Flurbereinigungsgericht München, Urteil vom 19.06.1974 - 113 XII 69

Aktenzeichen 113 XII 69 Entscheidung Urteil Datum 19.06.1974
Gericht Flurbereinigungsgericht München Veröffentlichungen Lieferung N/A

Leitsätze[Quelltext bearbeiten]

1. Zur Entschädigung bei der Umstellung von Hopfenanlagen.

Aus den Gründen

1. Nach § 50 Abs. 1, 2 FlurbG hat die Teilnehmergemeinschaft die bisherigen Eigentümer von Hopfenstöcken, soweit sie nicht abgängig sind, in Geld abzufinden; sie kann vom Empfänger der Landabfindung eine angemessene Erstattung verlangen. Mit Zustimmung der Flurbereinigungsbehörde können die Teilnehmer anderes vereinbaren.

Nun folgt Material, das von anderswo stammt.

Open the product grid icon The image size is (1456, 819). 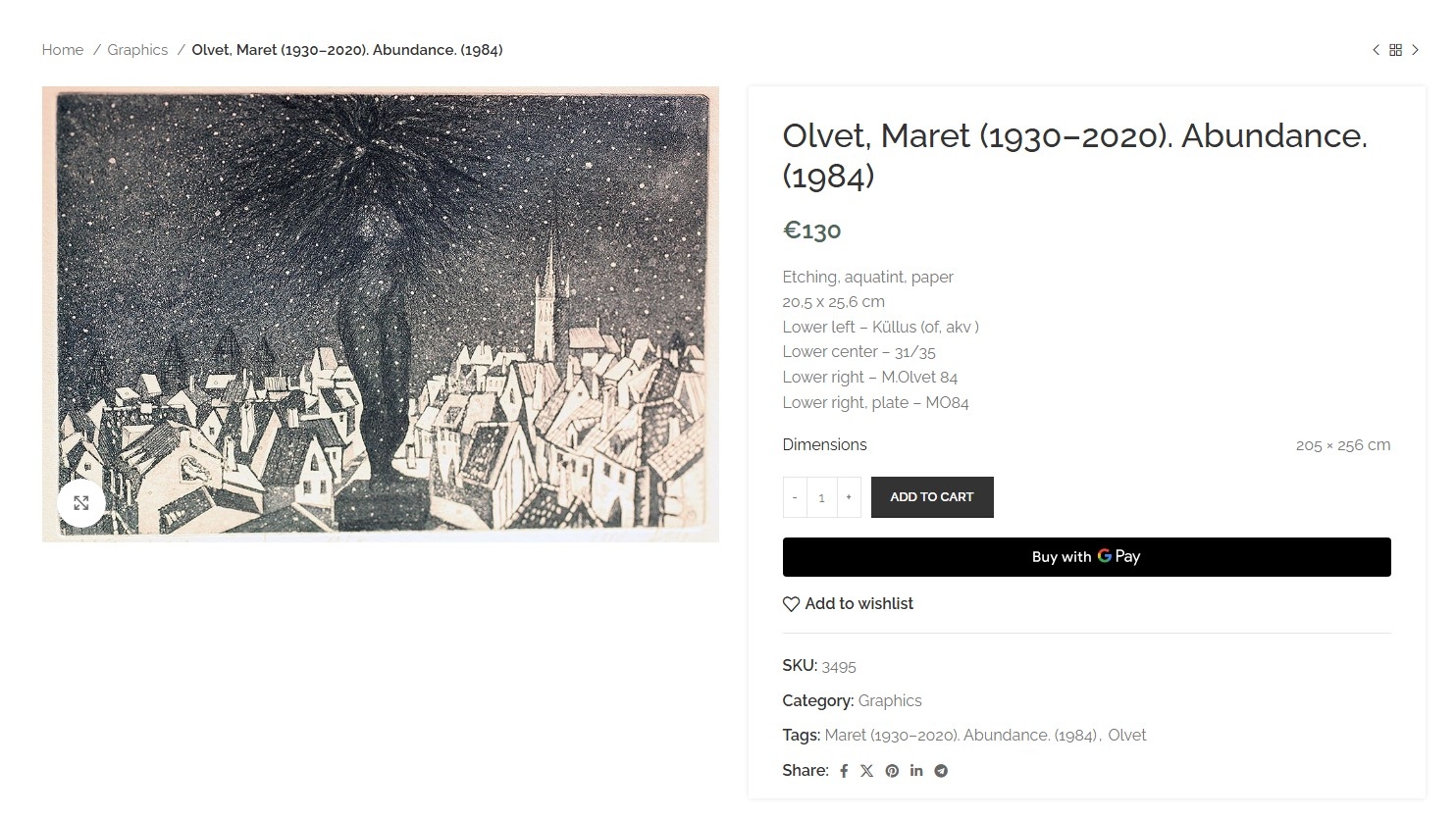(1395, 50)
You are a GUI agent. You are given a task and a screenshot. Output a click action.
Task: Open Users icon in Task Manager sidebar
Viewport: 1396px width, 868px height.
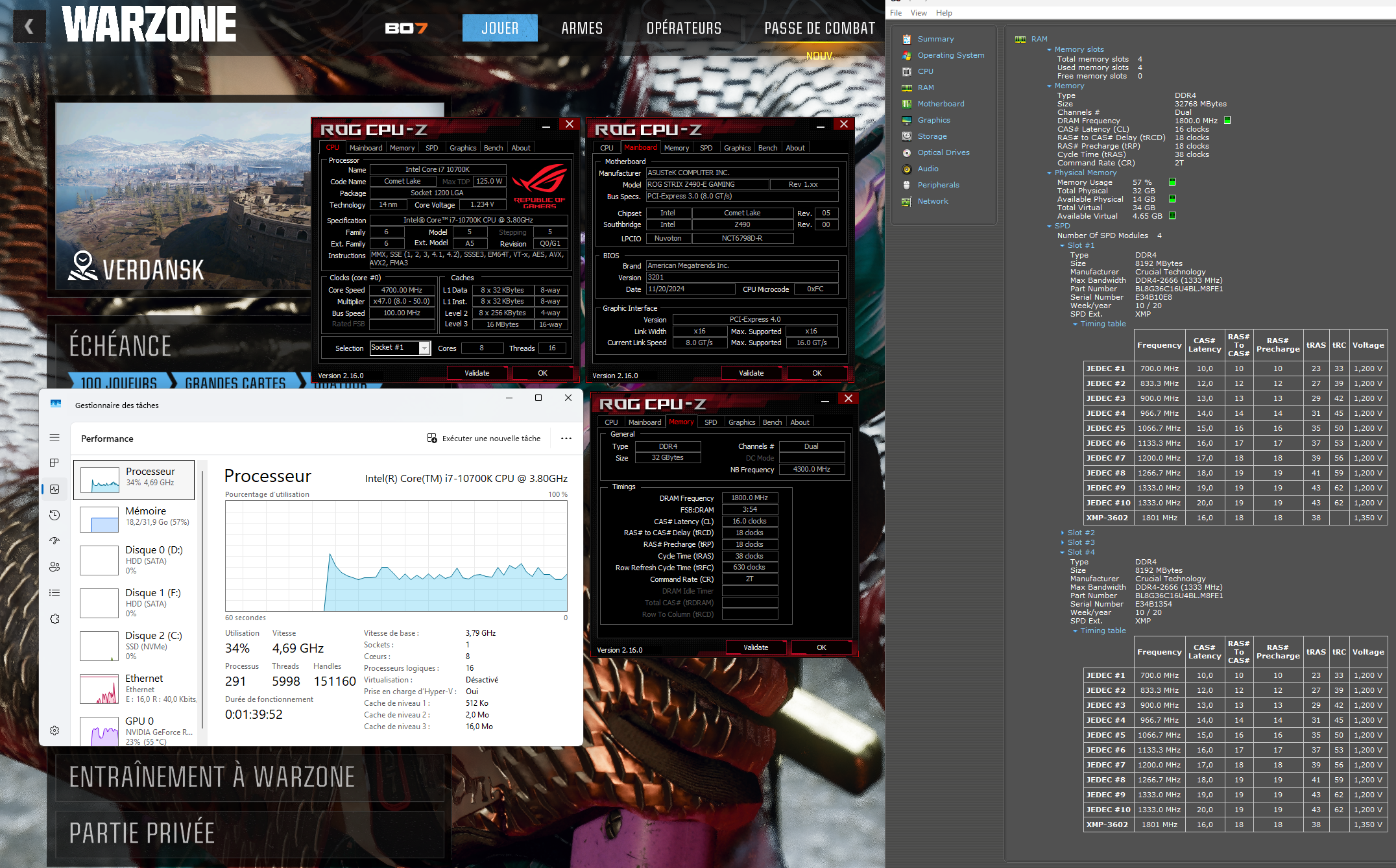54,566
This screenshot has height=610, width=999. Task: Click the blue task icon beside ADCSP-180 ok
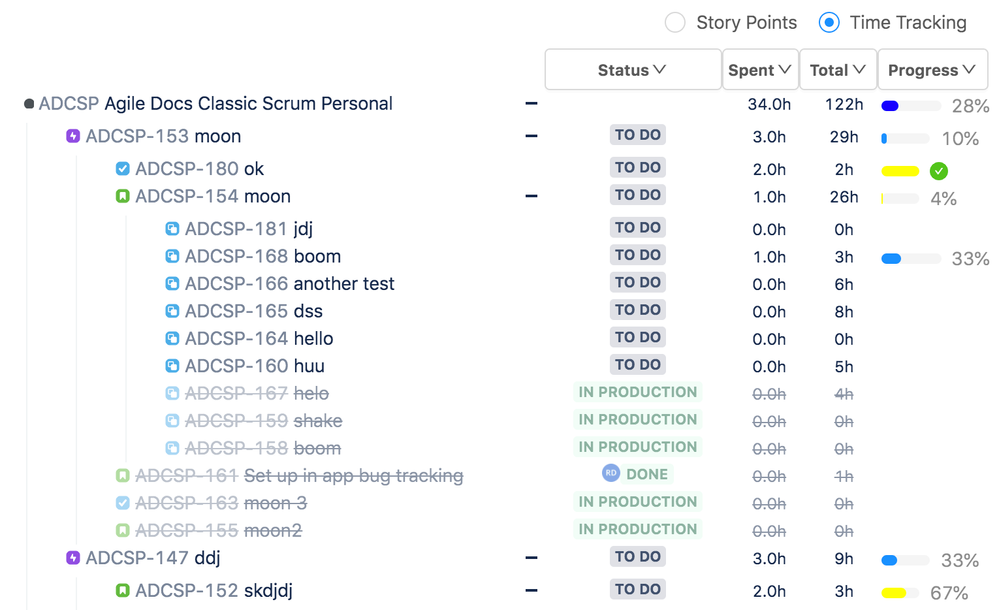pyautogui.click(x=122, y=168)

Nach § 51 Abs. 1 FlurbG sind ein vorübergehender Wertunterschied zwischen den alten Grundstücken und der Landabfindung auszugleichen. Diese auf § 56 RUO, § 14 Abs. 1, 2 der preußischen Umlegungsordnung zurückgehende Bestimmung regelt u.a. den Ausgleich des Mehrwertes, der in Anlagen von Sonderkulturen liegt, die mehrjährige Dauerkulturen darstellen. Hierunter fallen auch Hopfenanlagen. Bei den modernen Anlagen bilden die Hopfenpflanzen mit dem Gerüst eine wirtschaftliche Einheit. Der Mehrwert einer solchen Anlage besteht in den Anlagekosten, soweit diese noch nicht nach wirtschaftlicher Betrachtungsweise eingebracht worden sind (vgl. Hillebrandt - Engels - Geith, Anm. 1 zu § 56 Reichsumlegungsordnung, Steuer: Anm. 1 zu § 51 FlurbG). Dieser Mehrwert ist im Rahmen der Abfindung neben der Landabfindung in Geld oder in anderer Art auszugleichen. Der Geldausgleich muß angemessen sein (§ 54 Abs. 1 FlurbG; Seehusen: Anm. 1 zu § 54).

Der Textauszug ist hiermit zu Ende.